Triebel: Er wird zunächst in eine Kurzzeitpflege gehen, dort weitere Therapie bekommen, und anschließend ist eine Reha geplant. Danach muss man weitersehen, ob er nach Haus zurückkehren kann. Das ist dann Aufgabe der Kollegen in der Rehaklinik.
Was können ältere Menschen tun, um das Sturzrisiko zu verringern?
Triebel: Sie sollten medikamentös gut eingestellt sein, das gilt besonders für Diabetiker. Sie sollten sich ausgewogen ernähren, auf eine gute Vitaminversorgung achten, vor allem mit Folsäure und Vitamin B 12. Auch im häuslichen Umfeld können ältere Menschen ebenfalls viel tun. Im Badezimmer sollten zum Beispiel nur rutschfeste Matten zum Einsatz kommen und eine ausreichende Menge an Haltegriffen vorhanden sein. Hier gibt es eine Vielzahl von Tipps.

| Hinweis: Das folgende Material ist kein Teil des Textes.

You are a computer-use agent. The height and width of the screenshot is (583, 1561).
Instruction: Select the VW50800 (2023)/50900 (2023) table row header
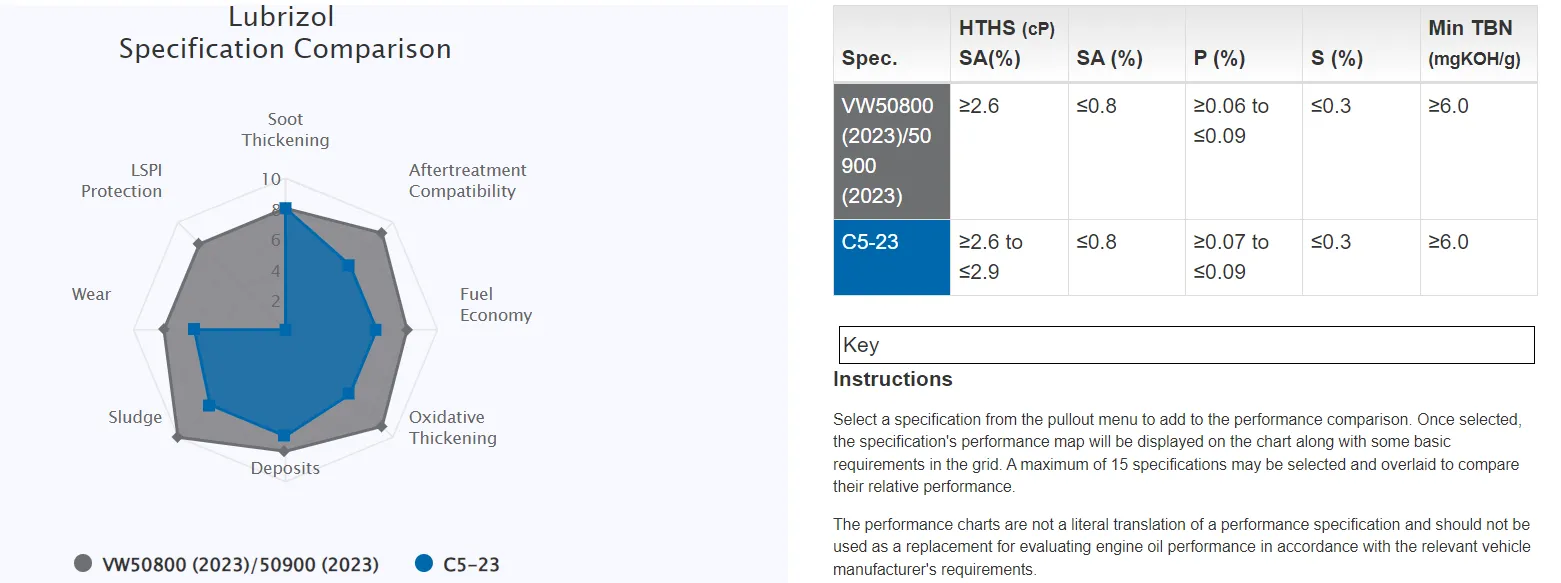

Welche Rolle spielt regelmäßige Bewegung?
Triebel: Eine ganz entscheidende Rolle. Man sollte mindestens eine halbe Stunde am Tag laufen, im Training bleiben. Oft hilft es auch, den Stolz zu überwinden und den Rollator zu nehmen, wenn es anders nicht mehr geht. Das fällt vielen älteren Menschen ungeheuer schwer.